De même, une intégration effective et complète du Nigeria au dispositif franco-anglo-saxon RECAMP 121( * ) ( Renforcement des Capacités Africaines de Maintien de la Paix ) paraît éminemment souhaitable, compte tenu du poids politique, démographique et géographique de ce pays 122( * ) , et à l'heure où la France se désengage clairement de l'intervention militaire directe.

Le volet de la coopération " sécuritaire " mérite certainement d'être renforcé.

D'une part, l'installation d'une antenne locale du SCTIP à Lagos/Abuja paraît opportune, à la fois pour donner un signal positif à la communauté économique française présente sur place, mais aussi pour assurer l'efficacité des politiques menées dans les pays francophones voisins en matière de suppression des trafics en tout genre, pour lesquels le Nigeria apparaît comme une évidente plaque tournante 123( * ) .

D'autre part, l'avenir de la police nigériane constitue, à l'évidence, pour le nouveau Gouvernement démocratiquement élu, une urgence et un enjeu considérable. La sécurité dans la région du delta 124( * ) , d'abord, mais aussi dans la région du nord, où les conflits religieux semblent vouloir se multiplier, constituent désormais un véritable " test " pour le nouveau Gouvernement.

Sérieusement mis à mal par les régimes militaires précédents, la police nigériane a besoin d'une profonde remise en ordre à la fois matérielle et morale. Les demandes exprimées par le Gouvernement nigérian à la partie française -surtout depuis certaines déclarations malheureuses des américains- sont multiformes : formation, matériel, équipement, munitions, télécommunications, transports. Dans ce cadre, il est clair que la compétence et l'offre françaises devraient pouvoir, utilement, trouver à s'exprimer.

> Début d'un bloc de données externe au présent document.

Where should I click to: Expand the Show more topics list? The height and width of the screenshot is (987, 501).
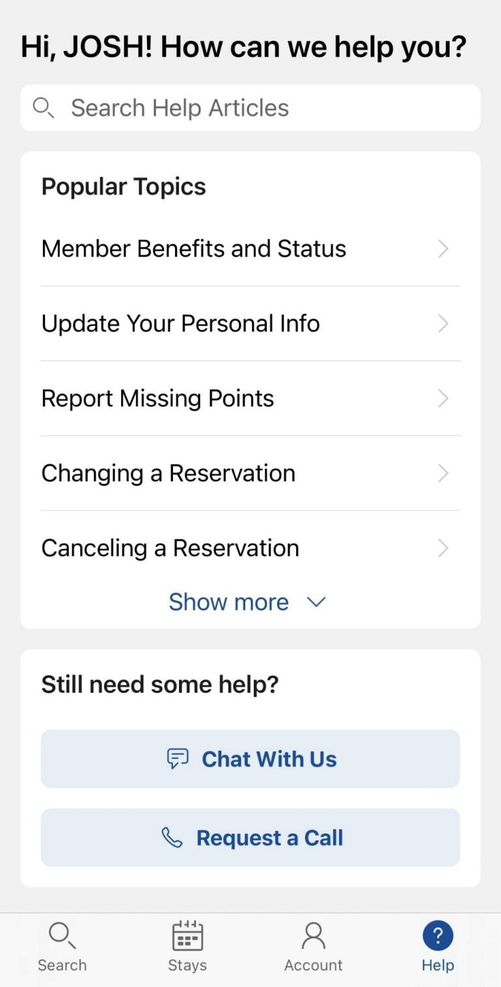coord(247,602)
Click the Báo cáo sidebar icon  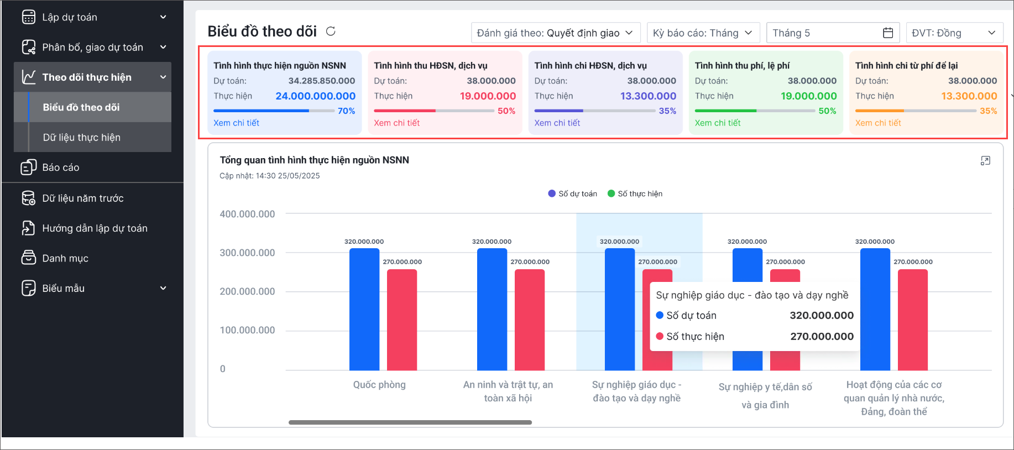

En conclusion, il paraît important que soit rapidement négocié un accord de coopération en bonne et due forme, et que ne demeure pas trop longtemps au niveau des seules déclarations de principe la mise en place des institutions décidée par les deux présidents français et nigérian le 23 juillet 1999 :

- trois commissions mixtes spécialisées : une commission de politique étrangère, une commission économique et financière, une commission de coopération regroupant les secteurs culturels, technique et scientifique ;

- un forum consultatif de dialogue permanent, présidé, côté français, par une haute personnalité et, côté nigérian, par M. Ernst Shonekan 125( * ) , reprenant notamment l'impulsion créée par l'exercice " vision 2010 " 126( * ) qu'avait mené celui-ci en 1997-1998. Il devrait réunir des personnalités d'horizons divers : politique, parlementaire, administration, secteur privé ;

- une grande commission mixte co-présidée par le Premier ministre français et le Vice-président nigérian, se réunissant une fois par an pour analyser les rapports des trois commissions mixtes spécialisées et du forum consultatif de dialogue permanent.

On rappellera en effet que les Britanniques, d'une part, les Chinois, de l'autre, viennent eux-mêmes d'annoncer la mise en place d'organismes de même nature, et que les anglo-saxons, déjà très présents sur le terrain, multiplient les actions concrètes dans les domaines stratégiques de la communication et de la coopération militaire, sécuritaire et institutionnelle .

Il serait regrettable que l'élan donné par la visite du Président français en juillet 1999, répondant ainsi à la " main tendue " par le général Abacha puis par le Président Obasanjo, fasse long feu...

La France doit rapidement se donner, au Nigeria, les moyens de sa politique.